Selon l’ex-régie fédérale, les clients seront avertis deux mois à l’avance – par lettre ou sur demande également par SMS – du renouvellement de leur abonnement. Ils pourront alors le résilier au guichet, par courrier, en ligne ou par téléphone. Ce qui n’empêche pas cette pratique d’être litigieuse, sachant que les contrats à durée déterminée ne doivent pas s’appuyer sur une clause qui prévoit leur renouvellement automatique.

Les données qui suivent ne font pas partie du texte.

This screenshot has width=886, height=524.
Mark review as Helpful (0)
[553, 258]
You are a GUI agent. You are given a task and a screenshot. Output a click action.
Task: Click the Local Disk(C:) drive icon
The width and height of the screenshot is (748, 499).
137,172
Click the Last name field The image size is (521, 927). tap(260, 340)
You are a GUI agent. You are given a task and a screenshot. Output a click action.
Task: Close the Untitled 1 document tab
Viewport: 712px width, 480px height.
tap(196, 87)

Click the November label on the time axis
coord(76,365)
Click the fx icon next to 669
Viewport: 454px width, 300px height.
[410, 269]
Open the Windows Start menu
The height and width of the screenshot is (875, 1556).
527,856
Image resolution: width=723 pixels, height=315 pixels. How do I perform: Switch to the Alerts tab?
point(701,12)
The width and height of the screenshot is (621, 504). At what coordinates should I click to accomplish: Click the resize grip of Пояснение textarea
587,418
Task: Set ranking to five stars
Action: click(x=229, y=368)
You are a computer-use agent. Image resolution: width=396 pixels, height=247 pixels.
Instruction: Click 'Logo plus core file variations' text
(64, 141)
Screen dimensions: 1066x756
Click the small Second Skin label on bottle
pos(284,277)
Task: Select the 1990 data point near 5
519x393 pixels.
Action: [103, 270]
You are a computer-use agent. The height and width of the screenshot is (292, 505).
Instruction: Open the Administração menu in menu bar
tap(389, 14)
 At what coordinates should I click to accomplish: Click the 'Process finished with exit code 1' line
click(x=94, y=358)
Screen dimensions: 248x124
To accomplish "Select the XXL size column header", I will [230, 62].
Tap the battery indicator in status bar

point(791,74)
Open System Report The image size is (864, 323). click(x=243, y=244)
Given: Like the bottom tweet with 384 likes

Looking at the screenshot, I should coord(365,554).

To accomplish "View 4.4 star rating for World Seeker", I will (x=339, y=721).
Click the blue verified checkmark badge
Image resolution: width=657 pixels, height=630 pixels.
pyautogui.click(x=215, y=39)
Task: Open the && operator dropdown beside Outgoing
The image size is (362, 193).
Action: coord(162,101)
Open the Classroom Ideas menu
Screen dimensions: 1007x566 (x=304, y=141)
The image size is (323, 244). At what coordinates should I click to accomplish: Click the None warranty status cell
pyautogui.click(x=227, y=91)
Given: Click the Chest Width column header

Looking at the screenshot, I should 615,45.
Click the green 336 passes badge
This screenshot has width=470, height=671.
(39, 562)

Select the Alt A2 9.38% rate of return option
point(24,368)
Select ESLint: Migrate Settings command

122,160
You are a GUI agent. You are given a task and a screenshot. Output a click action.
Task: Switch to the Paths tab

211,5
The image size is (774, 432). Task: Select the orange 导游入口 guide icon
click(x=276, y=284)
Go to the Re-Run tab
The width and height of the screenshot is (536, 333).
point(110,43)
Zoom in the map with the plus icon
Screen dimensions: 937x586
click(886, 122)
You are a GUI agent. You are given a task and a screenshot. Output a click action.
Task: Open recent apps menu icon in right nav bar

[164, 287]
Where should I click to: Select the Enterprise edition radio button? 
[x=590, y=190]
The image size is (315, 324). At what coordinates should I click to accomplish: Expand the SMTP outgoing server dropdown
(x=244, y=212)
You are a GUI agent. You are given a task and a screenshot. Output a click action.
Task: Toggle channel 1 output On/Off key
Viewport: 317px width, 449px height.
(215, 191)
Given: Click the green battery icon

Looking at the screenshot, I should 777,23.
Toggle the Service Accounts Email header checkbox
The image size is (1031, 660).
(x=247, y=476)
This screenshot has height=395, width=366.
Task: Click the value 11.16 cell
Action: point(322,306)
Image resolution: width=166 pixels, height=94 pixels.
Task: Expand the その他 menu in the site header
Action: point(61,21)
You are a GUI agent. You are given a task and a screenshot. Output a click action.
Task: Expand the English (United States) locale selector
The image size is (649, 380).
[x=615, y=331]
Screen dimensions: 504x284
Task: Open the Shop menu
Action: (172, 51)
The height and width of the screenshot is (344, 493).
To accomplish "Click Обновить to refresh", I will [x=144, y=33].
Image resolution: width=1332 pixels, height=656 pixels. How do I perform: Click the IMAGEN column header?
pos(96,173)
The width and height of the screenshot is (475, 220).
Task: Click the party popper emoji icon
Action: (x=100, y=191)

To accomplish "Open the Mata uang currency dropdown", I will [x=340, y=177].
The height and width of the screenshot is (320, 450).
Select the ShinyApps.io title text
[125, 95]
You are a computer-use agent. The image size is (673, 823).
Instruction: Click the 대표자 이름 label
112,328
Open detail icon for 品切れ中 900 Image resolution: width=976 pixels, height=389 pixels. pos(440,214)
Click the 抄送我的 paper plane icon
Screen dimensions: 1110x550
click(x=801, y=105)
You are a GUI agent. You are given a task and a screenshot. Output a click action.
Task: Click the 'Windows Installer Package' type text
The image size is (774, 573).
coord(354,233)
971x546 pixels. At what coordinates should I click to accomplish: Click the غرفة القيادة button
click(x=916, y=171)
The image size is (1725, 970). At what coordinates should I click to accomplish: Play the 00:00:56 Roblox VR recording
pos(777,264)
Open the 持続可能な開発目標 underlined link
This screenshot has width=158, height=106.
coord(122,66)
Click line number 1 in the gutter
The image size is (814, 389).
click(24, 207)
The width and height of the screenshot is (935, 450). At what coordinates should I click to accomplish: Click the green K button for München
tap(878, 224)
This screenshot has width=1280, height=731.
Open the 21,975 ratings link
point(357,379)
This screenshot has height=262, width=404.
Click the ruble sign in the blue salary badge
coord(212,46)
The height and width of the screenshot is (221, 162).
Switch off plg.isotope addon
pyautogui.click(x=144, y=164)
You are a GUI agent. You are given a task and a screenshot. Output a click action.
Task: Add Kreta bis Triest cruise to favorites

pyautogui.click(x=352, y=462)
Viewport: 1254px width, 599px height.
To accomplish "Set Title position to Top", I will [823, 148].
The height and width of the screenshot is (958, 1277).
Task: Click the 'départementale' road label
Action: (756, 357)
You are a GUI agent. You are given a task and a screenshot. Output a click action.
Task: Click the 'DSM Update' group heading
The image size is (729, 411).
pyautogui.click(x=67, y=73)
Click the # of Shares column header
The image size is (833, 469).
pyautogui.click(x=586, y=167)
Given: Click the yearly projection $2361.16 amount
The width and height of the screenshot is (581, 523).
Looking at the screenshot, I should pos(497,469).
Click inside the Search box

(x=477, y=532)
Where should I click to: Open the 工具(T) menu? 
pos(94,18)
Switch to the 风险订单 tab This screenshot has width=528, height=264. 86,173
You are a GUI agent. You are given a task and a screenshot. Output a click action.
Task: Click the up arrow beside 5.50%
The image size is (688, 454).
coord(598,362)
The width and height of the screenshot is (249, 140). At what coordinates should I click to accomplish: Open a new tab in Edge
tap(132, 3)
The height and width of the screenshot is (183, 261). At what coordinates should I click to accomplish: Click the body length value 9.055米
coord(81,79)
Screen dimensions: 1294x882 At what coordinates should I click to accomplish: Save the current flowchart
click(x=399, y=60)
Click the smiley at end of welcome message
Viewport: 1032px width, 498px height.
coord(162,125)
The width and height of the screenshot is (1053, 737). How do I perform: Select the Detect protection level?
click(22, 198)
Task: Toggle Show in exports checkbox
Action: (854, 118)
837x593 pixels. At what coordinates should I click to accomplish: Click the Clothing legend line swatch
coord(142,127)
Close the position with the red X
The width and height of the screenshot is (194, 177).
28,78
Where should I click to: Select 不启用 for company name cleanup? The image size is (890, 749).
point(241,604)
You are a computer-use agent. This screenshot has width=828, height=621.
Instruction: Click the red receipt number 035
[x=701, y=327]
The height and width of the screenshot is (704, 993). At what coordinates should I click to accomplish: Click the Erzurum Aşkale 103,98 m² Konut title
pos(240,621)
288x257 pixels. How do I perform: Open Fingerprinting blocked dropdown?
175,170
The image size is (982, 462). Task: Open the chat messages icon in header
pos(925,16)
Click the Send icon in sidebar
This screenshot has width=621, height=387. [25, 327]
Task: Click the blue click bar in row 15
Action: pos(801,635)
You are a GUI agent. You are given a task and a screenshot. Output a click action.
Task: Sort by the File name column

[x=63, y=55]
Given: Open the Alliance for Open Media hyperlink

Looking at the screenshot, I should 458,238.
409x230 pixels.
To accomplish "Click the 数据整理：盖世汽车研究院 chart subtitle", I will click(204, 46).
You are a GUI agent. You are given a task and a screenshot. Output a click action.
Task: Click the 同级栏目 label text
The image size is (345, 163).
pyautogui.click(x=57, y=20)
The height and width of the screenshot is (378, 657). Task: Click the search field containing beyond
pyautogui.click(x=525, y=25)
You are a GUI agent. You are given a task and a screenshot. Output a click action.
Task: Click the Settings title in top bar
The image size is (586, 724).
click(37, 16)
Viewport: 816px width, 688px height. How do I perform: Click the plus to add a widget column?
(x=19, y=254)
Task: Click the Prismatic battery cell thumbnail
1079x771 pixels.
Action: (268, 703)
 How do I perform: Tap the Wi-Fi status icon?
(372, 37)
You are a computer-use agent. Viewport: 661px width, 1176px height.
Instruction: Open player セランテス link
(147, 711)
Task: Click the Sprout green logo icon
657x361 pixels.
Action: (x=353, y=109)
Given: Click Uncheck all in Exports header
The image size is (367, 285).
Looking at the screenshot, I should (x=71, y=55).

Le Conseil fédéral a d’ailleurs attiré l’attention sur ce point dans un autre contexte. La reconduction tacite des contrats a été citée comme exemple de clause abusive en 2011, lorsque le Parlement a adopté l’article sur l’utilisation de conditions commerciales abusives, dans le cadre de la modification de la loi fédérale contre la concurrence déloyale (LCD).
Clients désavantagés
Arnold Rusch, avocat et privat-docent à l’Université de Zurich n’apprécie guère cette façon de faire: «Le prolongement automatique d’un contrat sans résiliation active est surprenante, atypique et préjudiciable. Ce système désavantage clairement les abonnés qui ne veulent pas renouveler leur contrat et oublient bien souvent de le dénoncer. Avec cette clause, il ne semble pas être question de convaincre les clients par la qualité des prestations offertes, mais bien plus de leur imposer, sans qu’ils s’en aperçoivent, une nouvelle durée contractuelle.»
Cela ne préoccupe pas les CFF qui tiennent à conserver cette procédure, comme nous l’a expliqué Bernd Nagel, chef du projet. Selon eux, le renouvellement automatique ne contredirait aucune loi, les conditions générales ne seraient pas abusives, et l’attention du client serait activement attirée sur les possibilités de résiliation. De fait, il ne s’agirait pas d’une reconduction tacite.
Mais que se passera-t-il lorsque le client n’a ni résilié ni payé? Son titre de transport restera valable les 30 jours qui suivent. Deux semaines plus tard, il recevra une lettre de rappel avec le montant du nouvel abonnement annuel et 15 fr. de frais de sommation. Après 40 jours, les CFF engageront des poursuites.
Déplacements enregistrés
Selon l’UTP, aucune donnée client ne sera enregistrée sur le SwissPass. Mais, à chaque fois qu’un contrôleur le passera dans son lecteur, des informations seront transmises à une centrale. Celles-ci seront conservées 90 jours. Ainsi, les CFF pourront savoir quel usager a été contrôlé dans quel train durant les trois derniers mois. De quoi établir un profil de l’usager en fonction de ses déplacements.
L’ex-régie prétend que ces informations ne seront pas utilisées à des fins publicitaires. Seuls, les services qui s’occupent du recouvrement, de l’exploitation des appareils de contrôle et des plaintes de la clientèle auront accès aux données. Et, dans le cadre d’une procédure judiciaire, elles pourront également être transférées à la justice.